The thing I've noticed about this year's men's tournament is how much the fundamentals have mattered.  Butler has had those down better than anyone else in the last five years, so their appearance in the Final Four shouldn't be a big surprise.  Nor should it surprise anyone if, this Monday night, the Indianapolis-based Bulldogs cut down the nets, only 10 kilometers from their own campus.

14 March 2010

Nailed it!

Well, that went well.

Usually, my final NCAA men's bracket projection misses 5-7 teams.  If I miss only two or three teams, that's a good year.  This year, I correctly predicted the entire field.  All 34 of my projected at-large teams made it through.  Most of them got the wrong seed -- I got the correct one for 24 of the 65 teams -- but they all made it.

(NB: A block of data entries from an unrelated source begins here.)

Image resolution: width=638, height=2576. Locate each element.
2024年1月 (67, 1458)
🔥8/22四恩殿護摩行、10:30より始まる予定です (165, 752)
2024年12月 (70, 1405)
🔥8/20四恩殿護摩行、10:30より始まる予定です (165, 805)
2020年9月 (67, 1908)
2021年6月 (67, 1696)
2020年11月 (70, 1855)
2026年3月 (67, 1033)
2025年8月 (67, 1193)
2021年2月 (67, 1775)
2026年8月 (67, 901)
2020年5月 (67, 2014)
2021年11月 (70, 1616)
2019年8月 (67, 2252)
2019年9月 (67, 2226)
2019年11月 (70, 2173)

I'm purring so hard, it's confusing Scooter.


17 February 2010

Dueling 'dog shows

Networks have no way of telling exactly what will happen when they televise live sporting events.  They're live, after all.  But when two live events air at the same time, a weird juxtaposition can happen every once in a while.

Case in point:  last night's finals at the Westminster Dog Show.  As in years past, I caught bits and pieces of the coverage on USA Network.  But I did miss this year's most fun part, when protesters  crashed the stage.

What I was watching instead was the officiating disaster that was the men's-basketball game between Kentucky and Mississippi State.  To say the least, the home fans didn't take the final result well, tossing full water bottles at the officials and even taking a shot at Kentucky coach John Calipari as he was being interviewed.  In turn, embarrassed MSU officials didn't take that well.  Rightly, they're looking for the morons who threw the bottles, presumably so they can expel them.

The SEC has chosen not to penalize MSU, but that may simply be because the Bulldogs' postseason hopes probably died last night.  It won't be Kentucky or the bad refs that did them in, but their own student body.